On Wednesday, June 15, 2011 12:40:32 PM andy pugh did opine:

> On 15 June 2011 17:07, Viesturs Lācis <[email protected]> wrote:
> > And, if the required CAM profile is offset by the radius of the
> > grinding wheel, then moving the center of grinding wheel along that
> > line will produce the required profile.
> 
> I don't think that this is true for all shapes of cam. If you consider
> a cam with a flat or near-flat face, the wheel will often be grinding
> a part of the cam significantly above or below the centreline.

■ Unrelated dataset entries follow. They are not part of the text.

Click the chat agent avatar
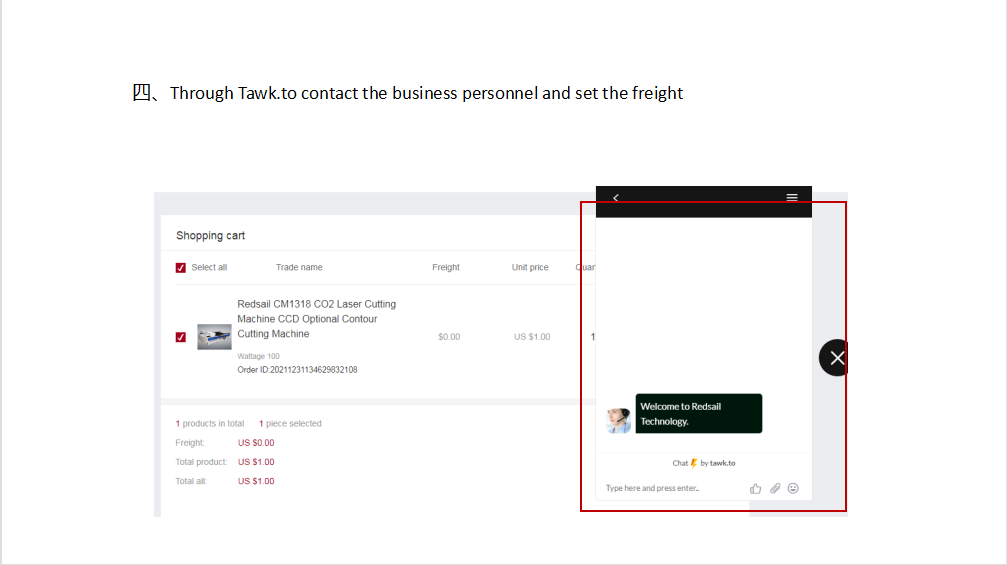Viewport: 1007px width, 565px height. click(618, 420)
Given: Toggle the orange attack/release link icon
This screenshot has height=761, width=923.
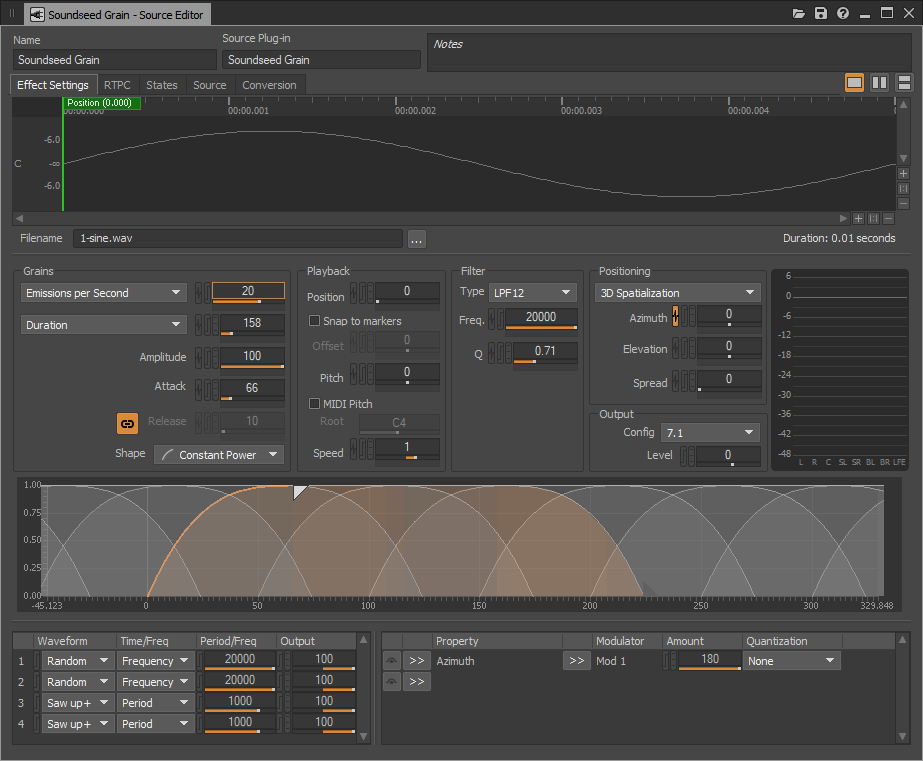Looking at the screenshot, I should click(x=127, y=423).
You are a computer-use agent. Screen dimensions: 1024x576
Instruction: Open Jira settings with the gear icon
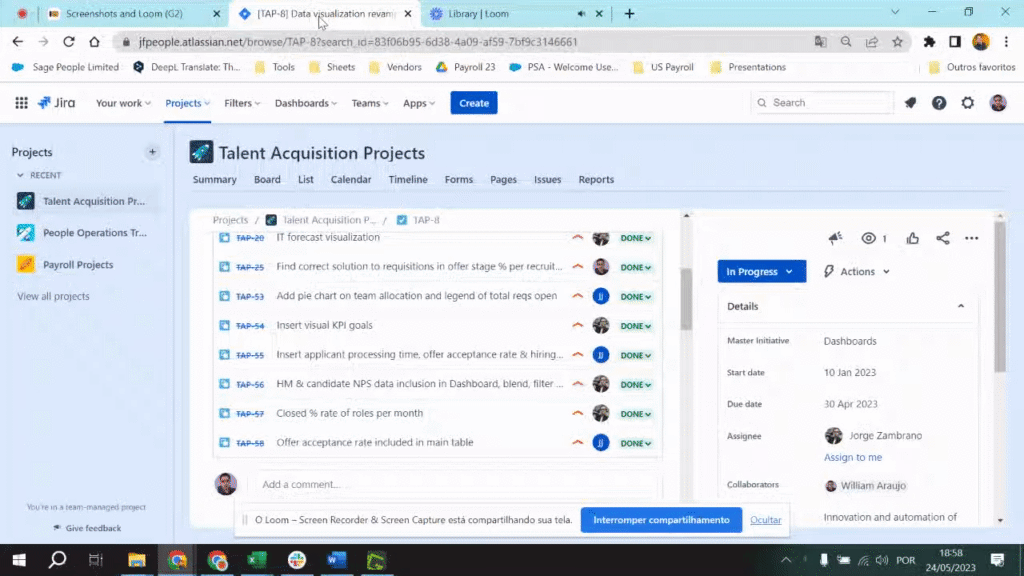click(x=967, y=103)
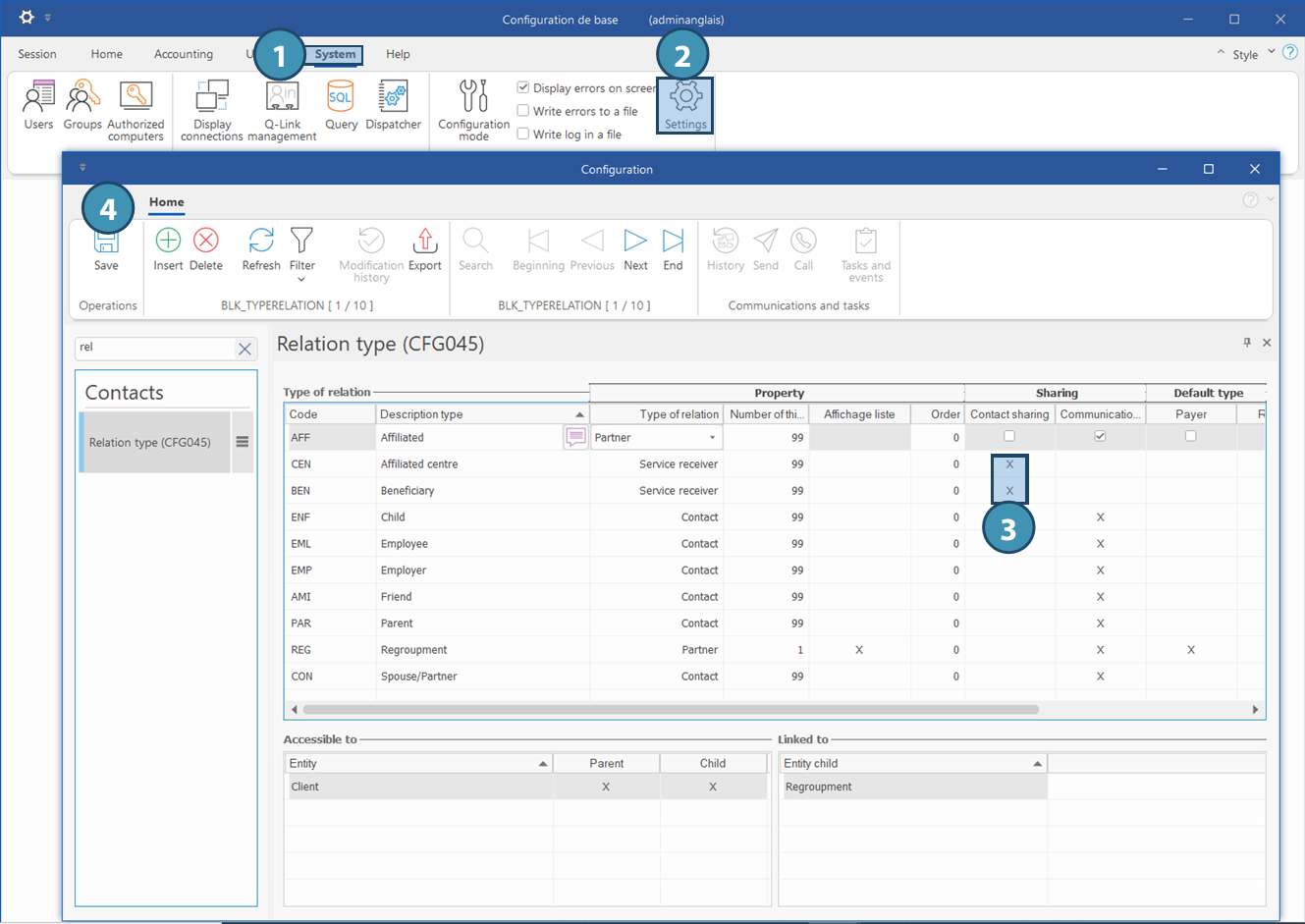The width and height of the screenshot is (1305, 924).
Task: Click the search field containing 'rel'
Action: pyautogui.click(x=154, y=348)
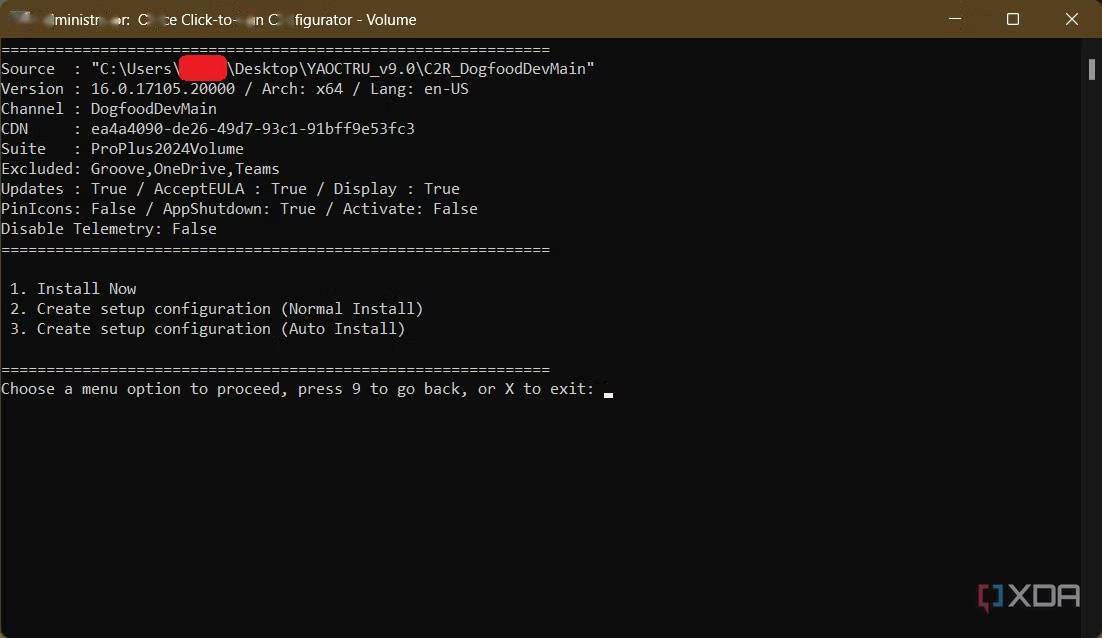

That effect also has to be accounted for, along with the face profile of 
the tappet, with the rate of lift or close being constrained by the 
diameter and face profile of the tappet.  This can make a powerful argument 
in favor of mushroom faced tappets with a spherical face profile.  One of 
the better, precomputer designs was in the big 6 Nash engines after WW-II.  
Using valves that were double sprung and deeply tuliped, a mushroom tappet 
whose face was about a 3 foot sphere and nearly 2" in diameter, allowed 
that engine to breath well and produce race winning horsepower at engine 
speeds that rather handily exceeded the accepted 4000 feet a minute in 
piston speeds.  With a 4 & 3/8" stroke, nearly 8 grand was on tap for a 
block or so, but it needed a set of pistons and rings when you did it as it 
even broke the oil rings at that rpms.

I think by sheer luck, the Nash folks hit a winner.  Its too bad they 
didn't swap the bore and stroke measurements so the rest of the engine 
could survive the performance that valve train gave them.  I had one for a 
couple of years, and I still remember tuning tricks that made that old 
bathtub a giant killer.  How I managed to outlive its lack of brakes is 
another wonder but I did.


Cheers, gene
-- 
"There are four boxes to be used in defense of liberty:
 soap, ballot, jury, and ammo. Please use in that order."
-Ed Howdershelt (Author)
You definitely intend to start living sometime soon.